== What the exercise asks ==
Please give the data again in full, exactly as provided.

== Material for this exercise ==
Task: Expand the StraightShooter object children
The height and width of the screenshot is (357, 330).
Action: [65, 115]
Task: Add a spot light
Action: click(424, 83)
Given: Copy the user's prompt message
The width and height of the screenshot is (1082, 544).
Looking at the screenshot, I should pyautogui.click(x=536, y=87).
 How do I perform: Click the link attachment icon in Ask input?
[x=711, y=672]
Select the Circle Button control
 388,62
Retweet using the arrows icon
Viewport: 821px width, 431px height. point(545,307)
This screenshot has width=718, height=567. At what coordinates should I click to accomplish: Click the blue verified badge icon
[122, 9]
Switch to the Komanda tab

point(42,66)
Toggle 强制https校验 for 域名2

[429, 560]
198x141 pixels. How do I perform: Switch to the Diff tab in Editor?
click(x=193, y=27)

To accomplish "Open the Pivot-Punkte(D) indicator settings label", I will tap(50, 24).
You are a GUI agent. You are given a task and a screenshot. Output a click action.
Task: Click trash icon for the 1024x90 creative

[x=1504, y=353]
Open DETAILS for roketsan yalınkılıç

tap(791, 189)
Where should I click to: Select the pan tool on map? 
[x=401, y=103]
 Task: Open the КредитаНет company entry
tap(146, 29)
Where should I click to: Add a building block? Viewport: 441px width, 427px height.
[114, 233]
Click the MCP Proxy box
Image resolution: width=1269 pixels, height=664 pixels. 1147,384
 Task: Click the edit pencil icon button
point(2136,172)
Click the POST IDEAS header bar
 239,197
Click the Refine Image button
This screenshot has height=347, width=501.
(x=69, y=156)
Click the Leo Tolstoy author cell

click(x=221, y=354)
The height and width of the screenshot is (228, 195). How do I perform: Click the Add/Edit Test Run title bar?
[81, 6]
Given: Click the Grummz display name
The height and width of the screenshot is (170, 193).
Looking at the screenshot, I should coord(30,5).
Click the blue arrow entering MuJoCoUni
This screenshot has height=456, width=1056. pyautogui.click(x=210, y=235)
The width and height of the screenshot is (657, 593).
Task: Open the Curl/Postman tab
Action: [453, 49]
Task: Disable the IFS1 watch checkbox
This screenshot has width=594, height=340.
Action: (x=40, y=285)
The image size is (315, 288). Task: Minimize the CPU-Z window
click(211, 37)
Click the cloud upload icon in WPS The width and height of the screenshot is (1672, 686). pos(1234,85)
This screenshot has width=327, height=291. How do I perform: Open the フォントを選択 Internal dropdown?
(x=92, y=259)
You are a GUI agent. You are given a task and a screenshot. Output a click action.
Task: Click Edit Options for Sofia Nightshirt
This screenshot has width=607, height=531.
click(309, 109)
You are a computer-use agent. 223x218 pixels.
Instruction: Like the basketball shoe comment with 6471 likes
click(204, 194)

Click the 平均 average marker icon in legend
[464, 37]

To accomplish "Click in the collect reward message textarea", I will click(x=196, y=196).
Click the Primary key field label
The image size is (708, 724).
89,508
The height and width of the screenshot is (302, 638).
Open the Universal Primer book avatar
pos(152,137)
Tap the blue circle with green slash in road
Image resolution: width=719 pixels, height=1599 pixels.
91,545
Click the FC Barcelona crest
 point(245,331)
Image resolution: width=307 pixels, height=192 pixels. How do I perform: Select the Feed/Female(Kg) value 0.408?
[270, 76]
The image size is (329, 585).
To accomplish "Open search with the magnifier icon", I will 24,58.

== Response for this exercise ==
Task: Expand the StraightShooter object children
The height and width of the screenshot is (357, 330).
Action: [65, 115]
Task: Add a spot light
Action: click(424, 83)
Given: Copy the user's prompt message
The width and height of the screenshot is (1082, 544).
Looking at the screenshot, I should pyautogui.click(x=536, y=87).
 How do I perform: Click the link attachment icon in Ask input?
[x=711, y=672]
Select the Circle Button control
 388,62
Retweet using the arrows icon
Viewport: 821px width, 431px height. point(545,307)
This screenshot has width=718, height=567. At what coordinates should I click to accomplish: Click the blue verified badge icon
[122, 9]
Switch to the Komanda tab

point(42,66)
Toggle 强制https校验 for 域名2

[429, 560]
198x141 pixels. How do I perform: Switch to the Diff tab in Editor?
click(x=193, y=27)

To accomplish "Open the Pivot-Punkte(D) indicator settings label", I will tap(50, 24).
You are a GUI agent. You are given a task and a screenshot. Output a click action.
Task: Click trash icon for the 1024x90 creative

[x=1504, y=353]
Open DETAILS for roketsan yalınkılıç

tap(791, 189)
Where should I click to: Select the pan tool on map? 
[x=401, y=103]
 Task: Open the КредитаНет company entry
tap(146, 29)
Where should I click to: Add a building block? Viewport: 441px width, 427px height.
[114, 233]
Click the MCP Proxy box
Image resolution: width=1269 pixels, height=664 pixels. 1147,384
 Task: Click the edit pencil icon button
point(2136,172)
Click the POST IDEAS header bar
 239,197
Click the Refine Image button
This screenshot has height=347, width=501.
(x=69, y=156)
Click the Leo Tolstoy author cell

click(x=221, y=354)
The height and width of the screenshot is (228, 195). How do I perform: Click the Add/Edit Test Run title bar?
[81, 6]
Given: Click the Grummz display name
The height and width of the screenshot is (170, 193).
Looking at the screenshot, I should coord(30,5).
Click the blue arrow entering MuJoCoUni
This screenshot has height=456, width=1056. pyautogui.click(x=210, y=235)
The width and height of the screenshot is (657, 593).
Task: Open the Curl/Postman tab
Action: [453, 49]
Task: Disable the IFS1 watch checkbox
This screenshot has width=594, height=340.
Action: (x=40, y=285)
The image size is (315, 288). Task: Minimize the CPU-Z window
click(211, 37)
Click the cloud upload icon in WPS The width and height of the screenshot is (1672, 686). pos(1234,85)
This screenshot has width=327, height=291. How do I perform: Open the フォントを選択 Internal dropdown?
(x=92, y=259)
You are a GUI agent. You are given a task and a screenshot. Output a click action.
Task: Click Edit Options for Sofia Nightshirt
This screenshot has width=607, height=531.
click(309, 109)
You are a computer-use agent. 223x218 pixels.
Instruction: Like the basketball shoe comment with 6471 likes
click(204, 194)

Click the 平均 average marker icon in legend
[464, 37]

To accomplish "Click in the collect reward message textarea", I will click(x=196, y=196).
Click the Primary key field label
The image size is (708, 724).
89,508
The height and width of the screenshot is (302, 638).
Open the Universal Primer book avatar
pos(152,137)
Tap the blue circle with green slash in road
Image resolution: width=719 pixels, height=1599 pixels.
91,545
Click the FC Barcelona crest
 point(245,331)
Image resolution: width=307 pixels, height=192 pixels. How do I perform: Select the Feed/Female(Kg) value 0.408?
[270, 76]
The image size is (329, 585).
To accomplish "Open search with the magnifier icon", I will 24,58.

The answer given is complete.